**What needs to be done**
Return exactly the lines of the data below, from the one that contains "Task: Select the Marca Honeywell value" through the final line, and leave out every picture.

[Source data — start]

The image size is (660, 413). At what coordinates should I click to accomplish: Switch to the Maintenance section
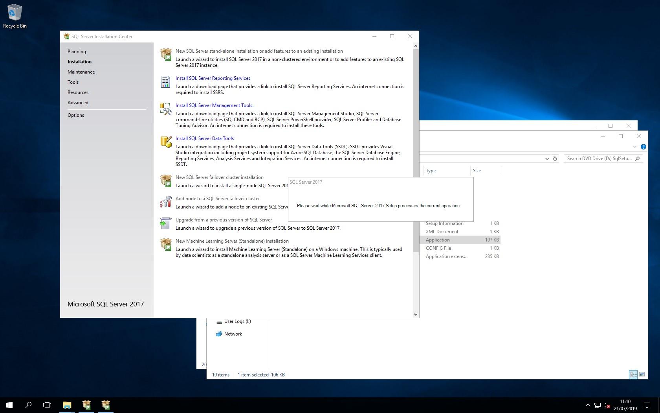point(81,72)
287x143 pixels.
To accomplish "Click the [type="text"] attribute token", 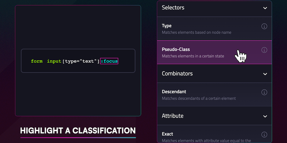I will pos(81,61).
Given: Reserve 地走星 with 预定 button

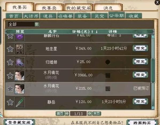Looking at the screenshot, I should 140,48.
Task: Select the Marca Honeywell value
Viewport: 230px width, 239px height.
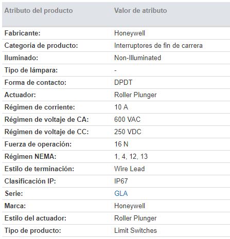Action: tap(130, 206)
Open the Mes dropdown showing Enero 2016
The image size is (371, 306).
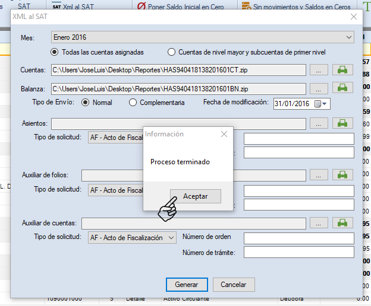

[Source data — finish]

**Answer below**
Task: Select the Marca Honeywell value
Viewport: 230px width, 239px height.
Action: tap(130, 206)
Open the Mes dropdown showing Enero 2016
The image size is (371, 306).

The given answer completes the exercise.